One of the first tenets one learns in data science is optimization; every part of data science boils down to efficiency. With my newfound data science knowledge and my innate disposition of efficiency, in other words efficient laziness, I wanted to kill two birds with one stone.

  1. The first bird dealt with filling my portfolio with meaningful, original and fun projects. I am reading about how a portfolio is better than a resume. This portfolio should have projects that show my best qualities: creativity, problem solving and ambition. These can’t be gleaned from a resume but if someone reading your cover letter or resume learns that:[A. it was automatically generated; B. it has contextual similarity to the job description; C. this is a product of my data science skills] then it shows an ability to deliver an optimal solution.
  2. The second bird dealt with the time and planning/effort involved with the job hunt. How many times have you heard “Job hunting is like a full-time job?” Imagine writing a different cover letter for every job you applied to; you’re supposed to! That is a lot of cover letter writing and research to do about the company. Also, being a data science generalist, you could have a resume that focuses on data analysis, data engineering, NLP, etc. You should also have a resume outlining those specific skills. There is a great deal of planning for an effective job hunt.
Get the best ROI (return of investment) by reducing the “cost” of applying.

For awhile, I made individual cover letters and continuously updated and tweaked many different resumes with no success of landing a full-time job. I managed to get an internship that was great and a few small contract positions for some freelance work but, never that satisfying full-time role. Perhaps my resume was not getting past the ATS (Applicant Tracking System), I had too little experience or because it must be remote because I am stuck on a small rock in the Caribbean. (Although it’s not a bad place to be!). Maybe, well probably, I had a typical cover letter and a resume that didn’t quantify or highlight particular skills. Whatever it is, I want to fix it.

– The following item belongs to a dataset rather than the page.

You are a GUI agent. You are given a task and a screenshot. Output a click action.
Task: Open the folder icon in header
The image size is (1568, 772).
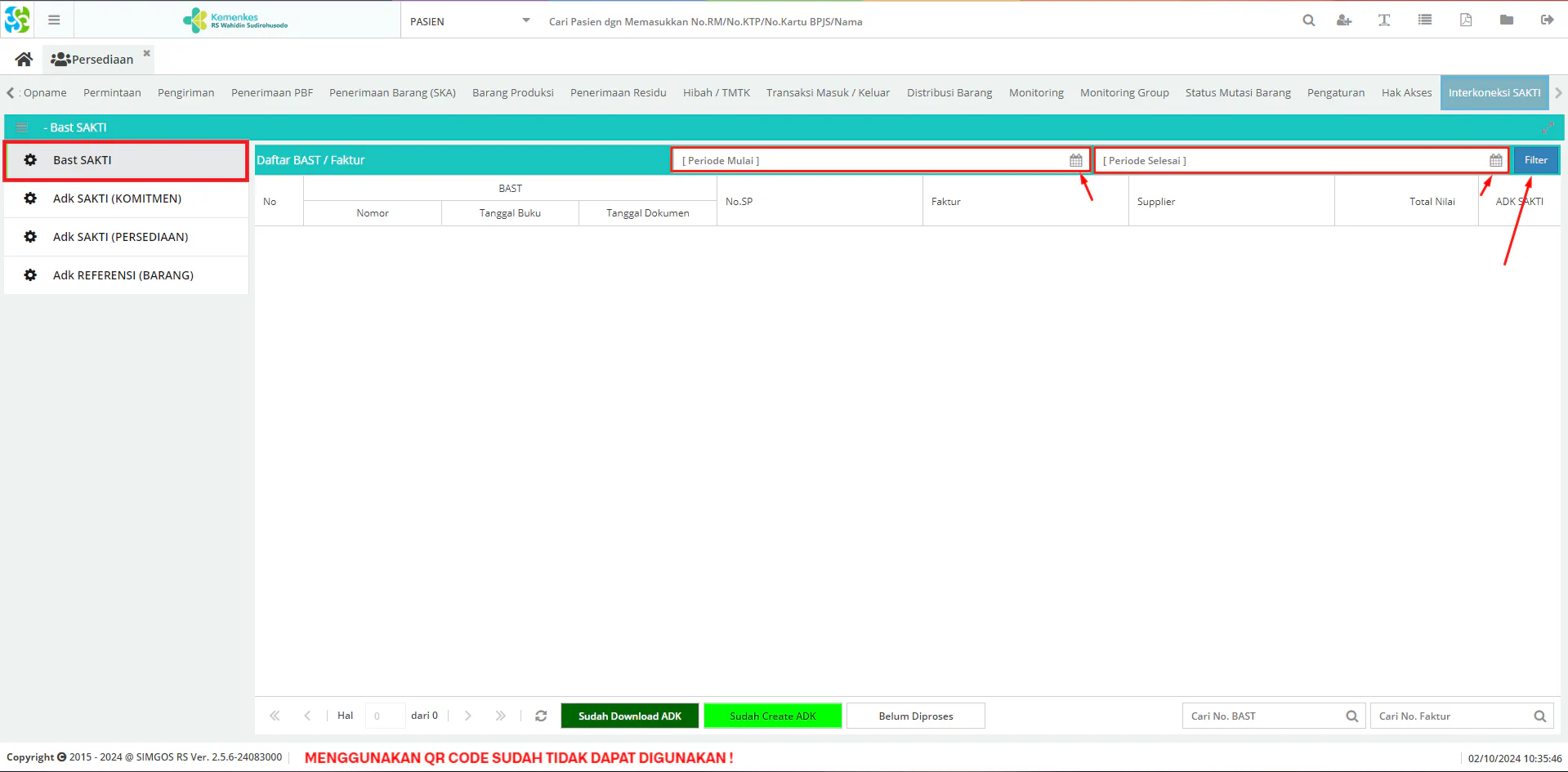tap(1506, 20)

What if, this is probably getting into a grey area, you had the companies coming to you? My rationale behind this is k-fold ;). Not only do I optimize this problem, but I am turning the tables to a certain extent. Ultimately, the idea is to minimize time spent on those who will not reach out to proceed with an interview process. When you get a “hit” (a reply from a company after applying), you now have an opportunity to research the company in detail to make a decision on agreeing to an interview process. Using the law of large numbers, I suppose you will get better results. When you write a resume and cover letter tailored to a specific company, that time you have spent has a cost. The cost is different for different people but for me it takes time away from doing two things I enjoy the most: playing with my kids and learning/doing data science. That’s what it all boils down to.

This project is an experiment in job hunting and utilizes an artificially intelligent model and a few statistical concepts in an attempt to make job hunting a piece of cake. Check out the next part in the series.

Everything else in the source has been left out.